Sertão do Nordeste, Brasil, década de 1970. Foto de Thomaz Farkas/ Acervo Instituto Moreira Salles.
O escritor Graciliano Ramos ocupa uma posição incomparável em nossa literatura. Autor de uma obra densa feita em prosa seca, é reconhecido sobretudo pelos seus primorosos romances de escrita reveladora do Brasil. Agora, ao sentar-se na vigésima cadeira da nossa muito bem-servida mesa do Portal da Crônica Brasileira, os leitores têm a oportunidade de conhecer um lado menos celebrado de seu conjunto: o de cronista.
“Menos celebrado” não por falta de mérito, mas por excesso de grandeza dos romances, esteja claro. Em seu alentado texto de apresentação, o especialista Thiago Mio Salla, responsável por uma reedição minuciosa e anotada da obra de Graciliano, relembra que o crítico Alfredo Bosi classificava várias crônicas do escritor como obras-primas, “continuando de modo seguro a melhor tradição brasileira no gênero, cuja fonte principal seria Machado de Assis”.
A trajetória do alagoano na imprensa começou aos 22 anos, em 1915, ao sair da cidade de Palmeira dos Índios rumo ao Rio de Janeiro, nos ensina Thiago na mesma apresentação. Ao longo de quase quatro décadas de contribuições esparsas, Graciliano desovou pouco mais de 200 crônicas em diferentes periódicos – incluindo a revista Cultura Política, porta-voz da doutrinação ideológica do Estado Novo, regime responsável pela prisão arbitrária do escritor que, por nove meses, amargou na retenção de Ilha Grande por ser comunista, sem nunca ter recebido uma acusação formal.
A sua produção de crônicas, reunidas postumamente em três volumes (Linhas tortas, Viventes das Alagoas e Garranchos), é descontínua mas multifacetada, “como um rio intermitente comum ao semiárido de sua região de origem”, destacou Mio Salla. A linguagem é sempre concisa, mas os tons vão do discurso reflexivo ao espírito zombeteiro, e os assuntos orbitam tanto a vida literária nacional quanto o seu passado sertanejo. Na seleta de 20 textos disponíveis no Portal, o leitor pode já colher algumas dessas pérolas diminutas. Além disso, pode aprender um pouco mais sobre sua intrigante biografia esmiuçada na linha cronológica.
Se aceitar uma sugestão de por onde começar, experimente abrir “Traços a esmo”, sua crônica de estreia em O Índio, o “jornal independente, literário e noticioso” das Alagoas, em 1921. Disponível também em áudio, em uma bela leitura do ator Luiz Octavio Moraes, a crônica se ocupa em apresentar o escritor que passaria a habitar aquele canto de página: “Estou aqui de passagem.
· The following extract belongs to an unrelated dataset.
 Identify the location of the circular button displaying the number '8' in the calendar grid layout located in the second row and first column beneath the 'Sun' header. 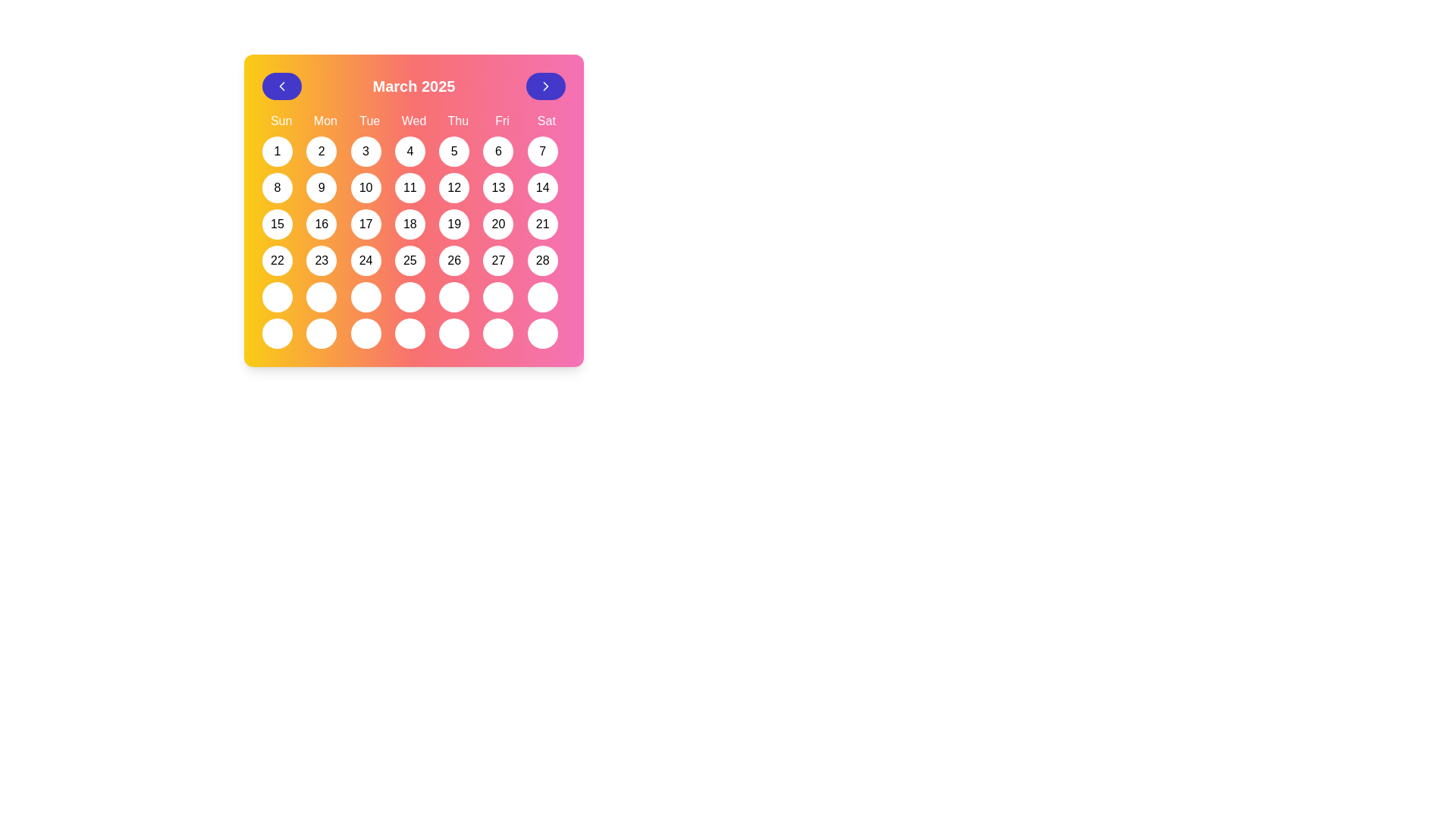
(277, 187).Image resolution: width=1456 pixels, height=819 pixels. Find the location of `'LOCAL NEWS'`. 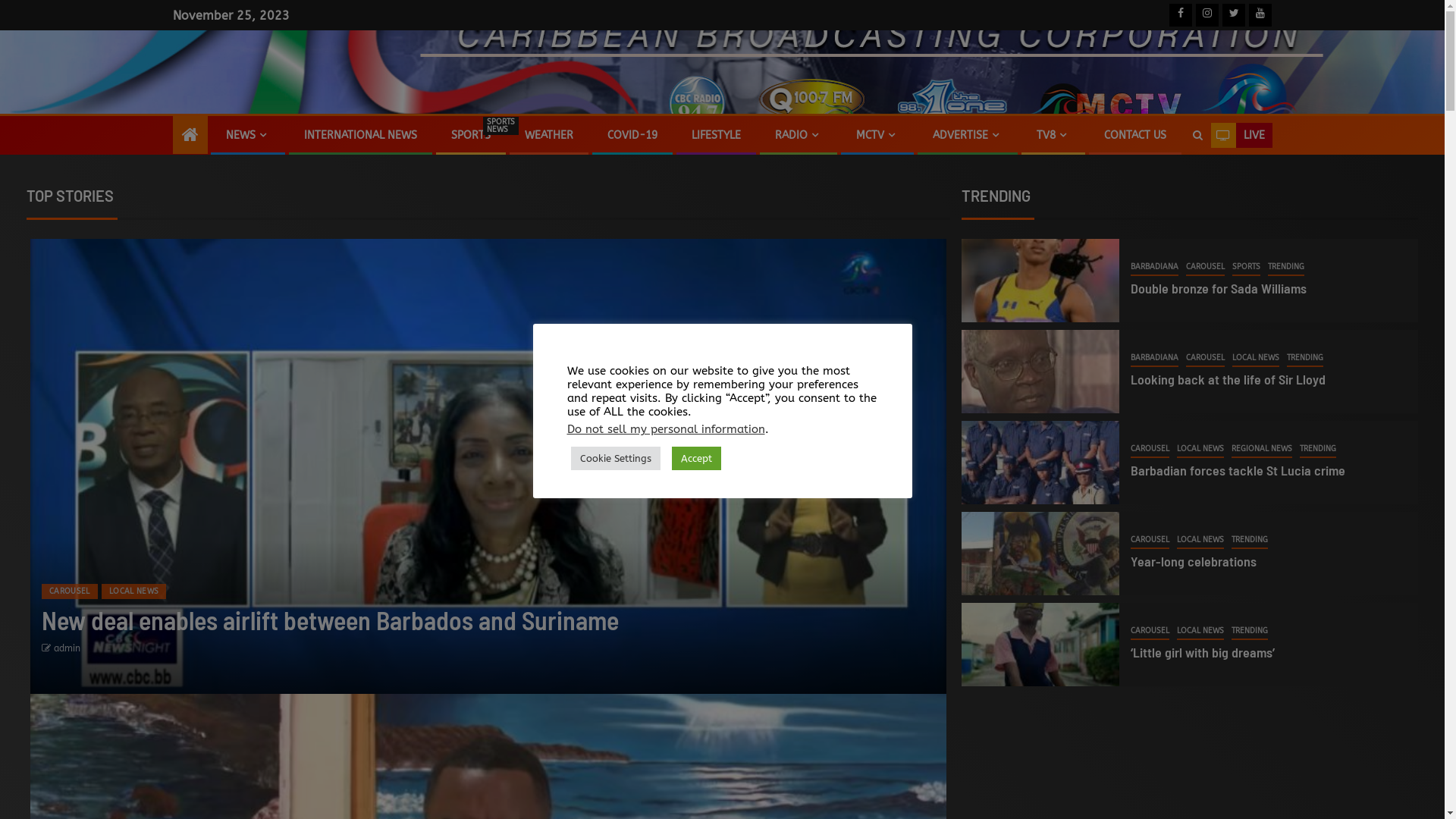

Sou um hóspede nesta folha”. Antes de entabular conversa, Graciliano põe as cartas na mesa, revela suas intenções e não perde tempo: “Se tiveres paciência de ouvir-me, bem; se não, põe o teu chapéu e raspa-te”.
O que parece só mau-humor árido vai tomando ares irônicos em observações peculiares, como se estivéssemos ouvindo um velho professor de português cujo pessimismo fatalista aprendemos a amar. De quebra, o cronista formula uma síntese original do ofício: “Sou assim uma espécie de vendedor ambulante de sabão para a pele, de unguento para feridas, de pomada para calos”, que oferece seus produtos de porta em porta, toda semana. É possível que, mesmo depois de ler a coluna, “os calos da tua consciência continuem duros e não sintas melhora na sarna que porventura tenhas na alma”, mas, de todo o modo, o prejuízo terá sido pequeno e “terás a satisfação de dizer que recorreste a uma botica”. Sua prosa será sempre uma consolação, talvez útil, talvez não.
Em 2024, com a entrada da obra de Graciliano Ramos em domínio público, uma onda de novas publicações reabasteceu as livrarias com os seus romances. Enquanto aguardamos as editoras darem nova roupagem também às crônicas do alagoano, vamos beliscando sua deliciosa prosa enxuta aqui no Portal da Crônica Brasileira.